If the "final output" of your program includes one or more "permanent"
datasets that will be used by other programs -- presumably the case,
otherwise, why create them? -- then it will be impossible to tell by looking
at just the internal code which incoming variables are unnecessary.
(Although one could argue that any variable passing through the program
unaltered could just as well be accessed by a subsequent program from the
original "source" data ... but whether that would be optimally efficient in
practice would be dependent on the particulars of your situation.)
Even if that's not the case, for example if the final product is "a report"
of some flavor, it's still difficult. Bearing in mind the many funky &
subtle ways variables to be used can be specified in SAS programs:
MON: (everything starting with MON)
FIRSTVAR--VAR600 (all vars "between" the 2 end-points)
proc print; run; (an implicit _ALL_)
and the possibility of [dataset] variable names being carried around (or
created) through the creative use of SAS macro variables .....
... I would hold out little hope that an "easy [that's the key word] SAS or
other software method" could do the analysis you're hoping for.
If you can positively identify what are your "final report variables" (i.e.,
the design specifications for the final product, although must of us in
SAS-land aren't that formal about calling it that), you have a reasonable
shot at starting from there and reverse engineering the minimum input
dataset that will get to that desired end point. But your quality control
plan is still necessarily going to have to include devising a method of
comparing the values of all the final variables, as created with your
restricted set of inputs, with the values of those same variables as output
by the "old" program, just to make absolutely sure that no computations
along the way have inadvertently been compromised.
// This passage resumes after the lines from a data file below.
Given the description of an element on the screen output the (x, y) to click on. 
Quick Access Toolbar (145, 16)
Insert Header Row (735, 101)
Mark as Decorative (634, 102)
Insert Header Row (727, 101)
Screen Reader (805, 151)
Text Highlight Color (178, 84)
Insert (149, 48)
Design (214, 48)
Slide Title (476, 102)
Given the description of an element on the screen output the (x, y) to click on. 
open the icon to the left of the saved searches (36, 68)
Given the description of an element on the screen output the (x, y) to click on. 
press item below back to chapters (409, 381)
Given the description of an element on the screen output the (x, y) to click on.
All in all, sounds like as if this (writing code to do all this checking of
variable references/usage in another program) could potentially be a LOT of
work. Could you get to a 50% solution fairly easily? Hard to say, maybe.
Quicker than you would by hand? Maybe. Of course, a 50% machine solution is
re-usable against other similar programs, the all-hand approach always
starts at 0%.
Time for cost/benefit questions. How long does this program take to run AS
IS/what's the cost in other resources you care about? How much improvement
do you think might be possible? How often is this puppy run, daily, weekly,
or monthly? (Can the original programmer/s be located/threatened/motivated
by guilt to help?) Is this a "production" program? What's the downside risk
if you "break it", even temporarily? Is there a recognized need to
re-engineer this program anyway, if for no other reason than because it's
barely understandable or supportable in its current non-svelte state?
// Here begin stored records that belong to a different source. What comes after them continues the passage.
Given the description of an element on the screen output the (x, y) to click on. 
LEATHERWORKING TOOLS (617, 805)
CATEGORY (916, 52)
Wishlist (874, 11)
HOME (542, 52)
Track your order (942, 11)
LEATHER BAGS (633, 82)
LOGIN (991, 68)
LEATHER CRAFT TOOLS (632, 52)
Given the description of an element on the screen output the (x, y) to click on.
Just some thoughts, hope this helps.
Charles Darwin (1809-1882) said:
"All SAS programs start small and
evolve to bloated. Except Paul Dorfman's,
his code just gets tighter and tighter,
which proves the general rule."
> -----Original Message-----
> From: SAS(r) Discussion [mailto:SAS-L@LISTSERV.UGA.EDU]On
> Behalf Of Gary Ross
> Sent: Monday, January 10, 2000 1:03 PM
> To: SAS-L@LISTSERV.UGA.EDU
> Subject: Mvs Sas-Variables used in a program
> This may take some explaining so bear with me. I have
> a "large" Sasfile (lets say a 1000 variables) which is
> used in a complex, lengthy program. For efficiency, I
> would like to reduce the 1000 variable Sasfile down to
> only the variables used in the program. If there a easy
> Sas or other software method of doing this?